Now, all motoring premiums have increased substantially in 2023 but at the Association of Fleet Professionals (AFP), our impression is that EVs are being particularly targeted based on what appears to be incorrect and, in some instances, irrelevant information. We want fleets and insurers to collaborate to ensure the degree of risk is better understood.
According to our feedback, there are three areas where problems are arising. The first is the repair data that insurers employ to calculate premiums.
Many are using information based entirely on experience with Teslas and applying this across the board to all EVs, even to vans. Clearly, this is problematic.
The repair profile of Teslas is applicable only to Teslas, in the same way as any other manufacturer, and certainly has very little relevance to commercial vehicles.
Fleets and insurers need to be working together to create a situation where premiums can be calculated based on relevant and accurate data.
A second issue is that insurers seem unsure of the value of EVs that have been written off in an accident. This is especially the case where the battery may have been damaged as part of the write-off. Some insurers seem to be working on the incorrect basis that the vehicle has no market worth. Again, this needs to be included in the maths behind premiums.
Finally, there appears to be an undue amount of worry about the possibility of EV fires and the potential for damage to then spread beyond the vehicle itself to other cars and vans, as well as surrounding property.

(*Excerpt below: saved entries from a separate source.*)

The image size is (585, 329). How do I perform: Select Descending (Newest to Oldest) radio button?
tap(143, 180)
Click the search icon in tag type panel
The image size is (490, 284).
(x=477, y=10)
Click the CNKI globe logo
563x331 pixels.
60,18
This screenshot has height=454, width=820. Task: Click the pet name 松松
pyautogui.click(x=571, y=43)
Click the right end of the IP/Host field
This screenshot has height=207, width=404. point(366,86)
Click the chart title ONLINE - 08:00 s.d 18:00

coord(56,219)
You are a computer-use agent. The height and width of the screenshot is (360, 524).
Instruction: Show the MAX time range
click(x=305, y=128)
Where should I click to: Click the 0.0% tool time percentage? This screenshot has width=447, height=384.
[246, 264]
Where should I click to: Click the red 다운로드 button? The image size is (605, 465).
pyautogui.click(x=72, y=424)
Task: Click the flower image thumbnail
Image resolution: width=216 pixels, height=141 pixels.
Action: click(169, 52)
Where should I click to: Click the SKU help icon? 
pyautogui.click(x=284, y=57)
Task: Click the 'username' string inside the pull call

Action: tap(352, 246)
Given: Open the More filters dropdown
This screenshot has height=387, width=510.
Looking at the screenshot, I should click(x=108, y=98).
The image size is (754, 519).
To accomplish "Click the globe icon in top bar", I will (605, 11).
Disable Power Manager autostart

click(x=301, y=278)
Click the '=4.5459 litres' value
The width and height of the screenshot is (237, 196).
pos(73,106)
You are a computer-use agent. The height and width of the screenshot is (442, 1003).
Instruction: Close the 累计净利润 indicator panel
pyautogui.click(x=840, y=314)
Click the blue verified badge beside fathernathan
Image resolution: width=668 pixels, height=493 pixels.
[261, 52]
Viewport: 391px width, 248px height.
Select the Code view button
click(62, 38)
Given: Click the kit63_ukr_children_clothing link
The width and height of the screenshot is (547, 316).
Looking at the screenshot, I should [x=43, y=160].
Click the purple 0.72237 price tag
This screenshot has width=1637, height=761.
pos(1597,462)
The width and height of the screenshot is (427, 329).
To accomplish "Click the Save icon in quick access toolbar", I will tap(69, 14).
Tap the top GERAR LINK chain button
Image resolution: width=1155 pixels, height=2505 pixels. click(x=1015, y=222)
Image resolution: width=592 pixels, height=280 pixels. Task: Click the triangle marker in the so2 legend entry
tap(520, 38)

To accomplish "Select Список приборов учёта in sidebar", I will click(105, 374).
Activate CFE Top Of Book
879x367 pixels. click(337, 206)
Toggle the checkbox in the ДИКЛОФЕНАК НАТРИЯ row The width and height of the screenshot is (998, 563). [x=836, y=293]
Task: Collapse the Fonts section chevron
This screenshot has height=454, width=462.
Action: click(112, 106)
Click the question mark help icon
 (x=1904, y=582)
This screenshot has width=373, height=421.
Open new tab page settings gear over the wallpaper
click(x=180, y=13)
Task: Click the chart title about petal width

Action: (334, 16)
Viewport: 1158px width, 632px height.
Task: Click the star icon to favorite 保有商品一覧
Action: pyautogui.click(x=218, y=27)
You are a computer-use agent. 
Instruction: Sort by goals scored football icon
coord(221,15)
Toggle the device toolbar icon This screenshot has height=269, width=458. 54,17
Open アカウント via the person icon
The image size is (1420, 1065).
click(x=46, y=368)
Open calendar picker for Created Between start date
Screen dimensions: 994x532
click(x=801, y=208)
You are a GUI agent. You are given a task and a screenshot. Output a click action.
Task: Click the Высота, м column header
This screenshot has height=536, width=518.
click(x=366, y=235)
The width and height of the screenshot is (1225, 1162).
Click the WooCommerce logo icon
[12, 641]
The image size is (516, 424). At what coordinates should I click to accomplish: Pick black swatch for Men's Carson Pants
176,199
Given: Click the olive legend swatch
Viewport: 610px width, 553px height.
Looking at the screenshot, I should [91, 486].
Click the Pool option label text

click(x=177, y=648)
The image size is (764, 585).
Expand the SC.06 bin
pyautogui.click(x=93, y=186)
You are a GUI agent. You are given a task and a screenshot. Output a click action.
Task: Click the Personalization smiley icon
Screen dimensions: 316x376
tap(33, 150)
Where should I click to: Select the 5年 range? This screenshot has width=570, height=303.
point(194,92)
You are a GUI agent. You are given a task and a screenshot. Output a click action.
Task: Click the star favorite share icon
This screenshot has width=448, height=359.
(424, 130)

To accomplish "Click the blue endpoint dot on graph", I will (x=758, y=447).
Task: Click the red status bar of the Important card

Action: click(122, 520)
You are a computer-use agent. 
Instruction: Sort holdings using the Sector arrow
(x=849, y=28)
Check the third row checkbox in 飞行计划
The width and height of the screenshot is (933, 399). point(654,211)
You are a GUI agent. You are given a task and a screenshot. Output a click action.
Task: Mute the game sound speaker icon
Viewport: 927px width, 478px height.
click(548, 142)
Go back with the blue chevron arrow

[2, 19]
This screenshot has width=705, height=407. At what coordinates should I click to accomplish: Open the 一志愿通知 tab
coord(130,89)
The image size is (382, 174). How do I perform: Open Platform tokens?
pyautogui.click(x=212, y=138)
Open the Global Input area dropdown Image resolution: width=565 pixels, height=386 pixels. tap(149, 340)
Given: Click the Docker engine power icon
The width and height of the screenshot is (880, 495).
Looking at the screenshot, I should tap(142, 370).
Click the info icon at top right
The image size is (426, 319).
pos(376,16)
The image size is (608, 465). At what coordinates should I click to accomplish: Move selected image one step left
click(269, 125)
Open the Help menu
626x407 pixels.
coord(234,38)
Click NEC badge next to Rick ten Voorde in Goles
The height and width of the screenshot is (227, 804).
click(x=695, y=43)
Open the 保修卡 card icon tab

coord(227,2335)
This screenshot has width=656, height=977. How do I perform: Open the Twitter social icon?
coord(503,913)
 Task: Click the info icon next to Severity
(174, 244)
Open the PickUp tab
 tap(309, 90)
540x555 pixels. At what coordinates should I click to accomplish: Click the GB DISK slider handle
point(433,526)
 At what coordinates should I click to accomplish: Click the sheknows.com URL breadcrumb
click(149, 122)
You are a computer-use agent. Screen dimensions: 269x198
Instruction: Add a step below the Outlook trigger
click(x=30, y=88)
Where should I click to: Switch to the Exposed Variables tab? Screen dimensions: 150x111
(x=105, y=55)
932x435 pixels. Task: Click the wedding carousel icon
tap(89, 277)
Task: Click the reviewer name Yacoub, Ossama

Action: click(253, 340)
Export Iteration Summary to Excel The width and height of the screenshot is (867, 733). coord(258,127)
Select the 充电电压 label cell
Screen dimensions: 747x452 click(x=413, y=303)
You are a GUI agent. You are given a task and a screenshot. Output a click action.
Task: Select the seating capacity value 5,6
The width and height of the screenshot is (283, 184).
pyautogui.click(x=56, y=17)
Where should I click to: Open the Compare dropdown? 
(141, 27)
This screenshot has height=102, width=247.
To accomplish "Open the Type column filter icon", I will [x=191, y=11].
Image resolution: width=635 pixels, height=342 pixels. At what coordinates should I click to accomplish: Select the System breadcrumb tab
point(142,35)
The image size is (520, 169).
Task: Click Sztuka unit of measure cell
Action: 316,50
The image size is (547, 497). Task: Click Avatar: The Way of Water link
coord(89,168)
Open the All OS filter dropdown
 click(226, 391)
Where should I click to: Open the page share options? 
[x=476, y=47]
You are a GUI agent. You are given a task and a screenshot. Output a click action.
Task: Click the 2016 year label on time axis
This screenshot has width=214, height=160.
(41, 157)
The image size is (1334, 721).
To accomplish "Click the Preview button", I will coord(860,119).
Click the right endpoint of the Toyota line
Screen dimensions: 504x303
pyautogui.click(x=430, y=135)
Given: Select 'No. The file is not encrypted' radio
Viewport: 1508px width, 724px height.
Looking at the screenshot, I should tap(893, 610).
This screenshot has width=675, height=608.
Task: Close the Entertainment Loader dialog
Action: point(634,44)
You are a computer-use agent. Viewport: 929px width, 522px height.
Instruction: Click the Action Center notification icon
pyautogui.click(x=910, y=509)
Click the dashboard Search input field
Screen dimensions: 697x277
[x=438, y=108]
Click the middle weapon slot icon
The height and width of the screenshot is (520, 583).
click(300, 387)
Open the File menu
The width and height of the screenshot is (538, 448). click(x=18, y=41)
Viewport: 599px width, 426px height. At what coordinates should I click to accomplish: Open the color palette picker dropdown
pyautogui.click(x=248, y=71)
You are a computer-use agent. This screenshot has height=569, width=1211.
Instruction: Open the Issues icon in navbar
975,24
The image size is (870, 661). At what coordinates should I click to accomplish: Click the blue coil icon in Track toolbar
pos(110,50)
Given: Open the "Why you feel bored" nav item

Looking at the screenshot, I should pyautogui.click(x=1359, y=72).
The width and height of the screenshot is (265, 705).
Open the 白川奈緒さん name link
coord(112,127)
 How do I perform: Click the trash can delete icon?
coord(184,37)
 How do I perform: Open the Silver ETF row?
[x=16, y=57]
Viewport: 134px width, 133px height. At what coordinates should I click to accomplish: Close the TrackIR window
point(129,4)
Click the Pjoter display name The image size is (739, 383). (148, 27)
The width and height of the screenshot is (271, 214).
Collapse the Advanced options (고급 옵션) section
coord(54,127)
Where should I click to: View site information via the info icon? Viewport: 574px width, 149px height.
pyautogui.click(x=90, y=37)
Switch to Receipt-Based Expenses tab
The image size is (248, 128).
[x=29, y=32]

Now, EV fires, when they occur, are a serious issue, but experience so far shows that they are very rare – substantially less likely than fires in ICE vehicles – and we are unaware of cases where there has been a fire and a significant amount of harm has been caused in the immediate vicinity. The risk is very low.
The AFP is very keen to work with insurers to share their experience of EV operation and provide the information needed to calculate more precise and fairer premiums and is currently in the process of forming an expert panel to tackle this problem.
It’s very much about opening a dialogue that will probably continue over some time, looking at areas such as whether fleets can provide relevant accident data, and whether insurance companies are bearing in mind the wide range of safety devices fitted to the average EV.
We understand that insurers want to be conservative when it comes to new technology and that this approach applies to EVs but we also believe that fleets are in a position to provide the operational evidence to show that the risks and costs associated are much lower than many appear to believe.
Overall, what we are very keen to avoid is a situation where EV premiums for fleets – and for private motorists when those vehicles are remarketed into the used sector – mean buyers are dissuaded from electrification because insurance costs are seen as a barrier. It’s a situation that needs to be resolved quickly and decisively.